◆ Data
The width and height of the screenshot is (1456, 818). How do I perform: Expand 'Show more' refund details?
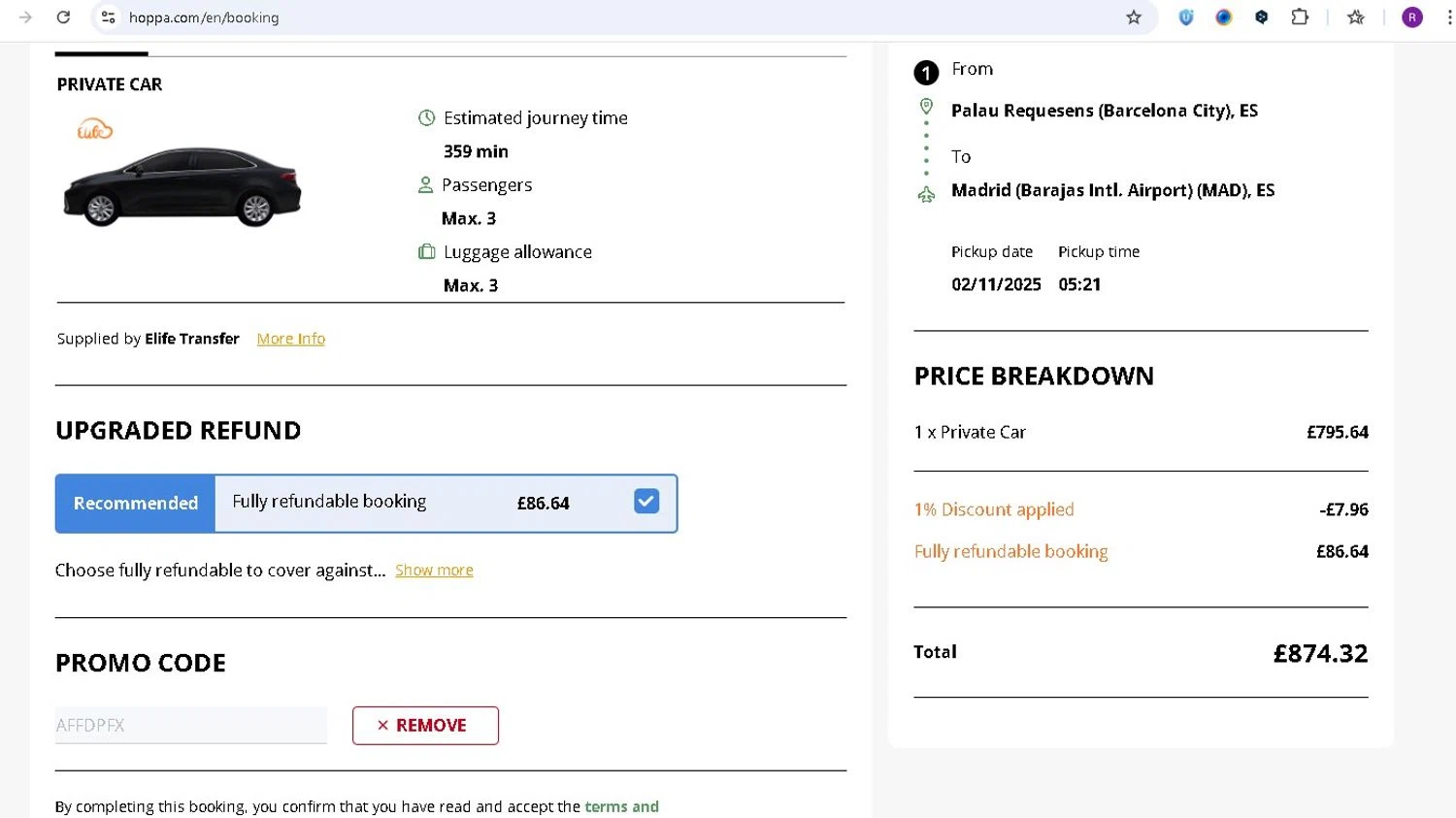tap(434, 571)
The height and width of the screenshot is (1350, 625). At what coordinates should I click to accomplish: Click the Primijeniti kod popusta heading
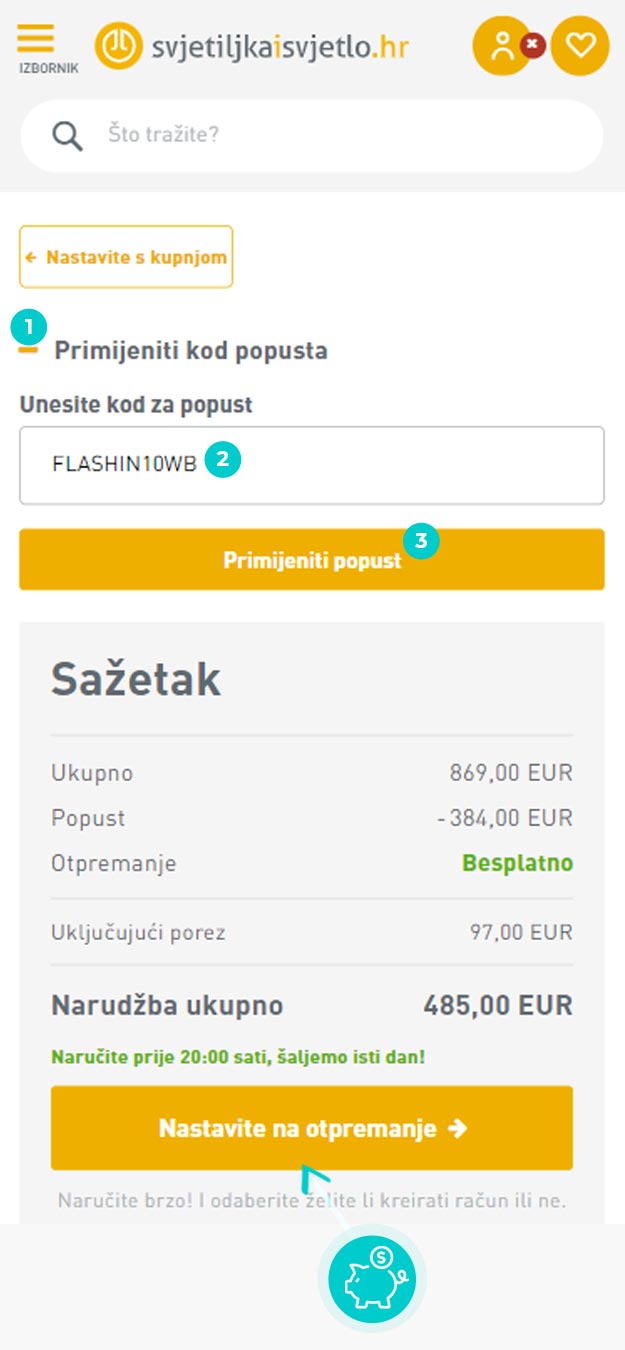[191, 351]
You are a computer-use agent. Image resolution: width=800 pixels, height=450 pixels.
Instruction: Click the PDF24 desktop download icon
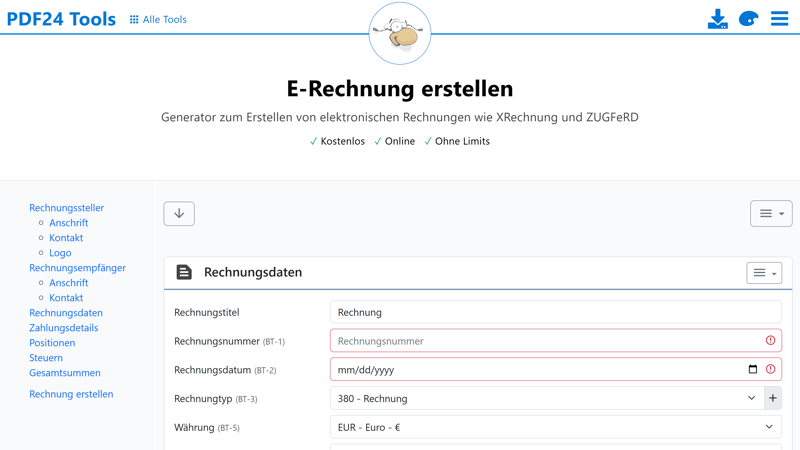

◆ Requirement
Transcribe every record above exactly, leaving out the pictures.

◆ Answer to the problem
The width and height of the screenshot is (1456, 818). How do I perform: Expand 'Show more' refund details?
tap(434, 571)
The height and width of the screenshot is (1350, 625). At what coordinates should I click to accomplish: Click the Primijeniti kod popusta heading
[191, 351]
You are a computer-use agent. Image resolution: width=800 pixels, height=450 pixels.
Instruction: Click the PDF24 desktop download icon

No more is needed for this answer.